GPs thrive on lifelong relationships for their business model to succeed and that’s also where their motivations lie. We also know longitudinal care of patients is best for long term healthcare outcomes. Yet, we haven’t found the right incentives to place our doctors in general practitioner roles that we know are best for our health. At a policy level, it’s trendy to talk about primary healthcare, but how many of us would encourage our kids to pursue general practice compared to a cooler sounding specialty (take your pick from cardiothoracic surgery, interventional cardiology, pediatric neurology). I’m betting 10 out of 10 would chose the latter.

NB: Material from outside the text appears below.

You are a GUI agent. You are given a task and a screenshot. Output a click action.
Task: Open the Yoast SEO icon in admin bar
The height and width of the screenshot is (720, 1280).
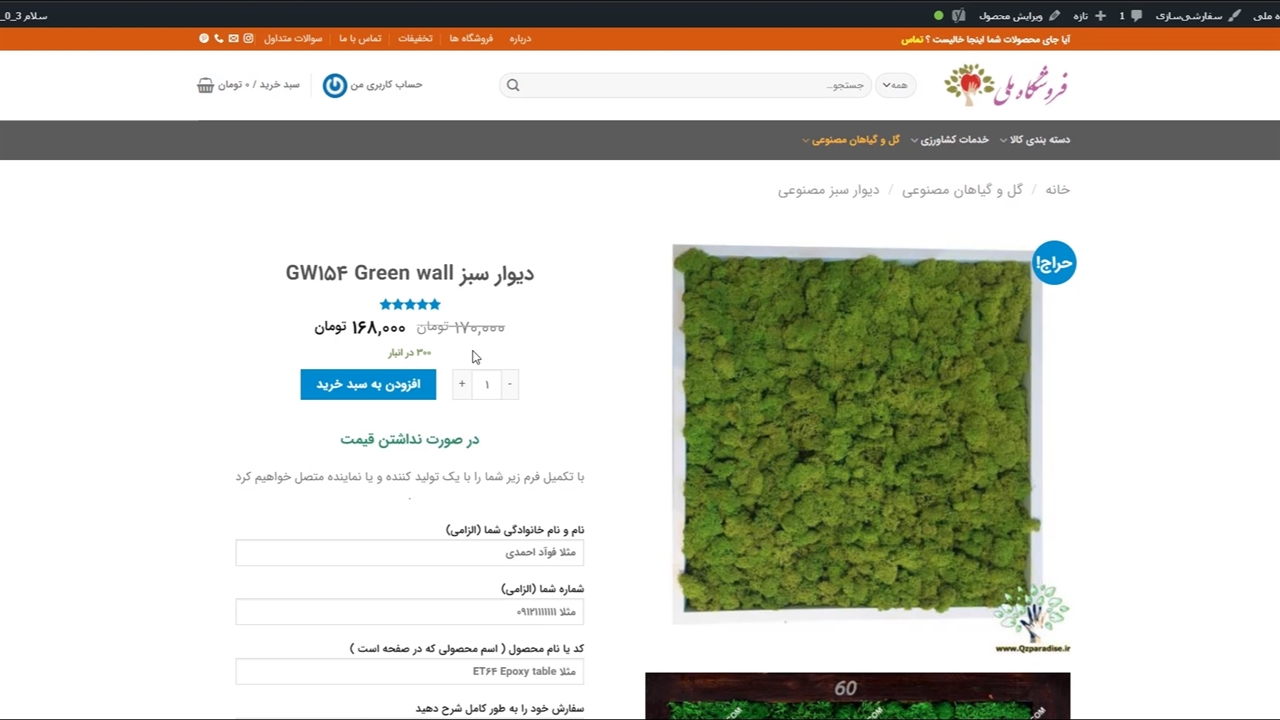coord(959,16)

There are other issues that compound the lack and quality of supply. Doctors pass out with skeletal training and are not ready to be high quality trusted general practitioners. Graduating doctors have very little formal communication skills, no understanding of chronic community care, no understanding of how to apply new medical research in the context of clinical practice and virtually no guidelines to manage patients. Freshly minted doctors are expected to pick up tricks of the trade, to be businessmen- responsible for financing their clinics, managing licenses, hiring support staff, negotiating prices for equipment, figuring out ways to market themselves, get enough patients, build a reputation and make enough money, all the time planning to not send their kids to medical school!

Talk of doctors with many of my friends usually evokes a common response — they make too much money (and many of them do make good money)! For some reason, we can’t digest that, it’s cool for bankers, entrepreneurs, politicians, and even Godmen to make money, but doctors are condemned to a lifetime of servitude and any money they make is already too much. Many enterprising doctors have been able to work around these clichés. General practitioners unfortunately, haven’t been able to.

There is a need for us to raise the profile of GPs and primary healthcare. I’ve seen some excellent GPs and primary care practices that are trying to structure and systematize their care. Our primary care physicians need to be better trained, supported and we need to be able to demand more from them. But to do that, we must recognize the signs and resurrect this dying profession first. We need to find financial models that work for GPs and patients and leverage technologies that can elevate the quality of primary healthcare in the communities.

Healthinkers spoke a lot about millennials being a health-conscious generation. I hope this turns out to be true. And I hope that the increasing focus on healthier lifestyles as well as steeply escalating healthcare costs will drive us towards developing a robust primary care ecosystem. We have to wake up to the perils of the path we are heading on. Let’s put some clothes back on the Emperor.

Dr Aakash Ganju is a healthcare consultant and entrepreneur, focused on increasing transparency, access, and convenience to health providers and consumers. He is the CEO of Avegen and lives in Mumbai, India.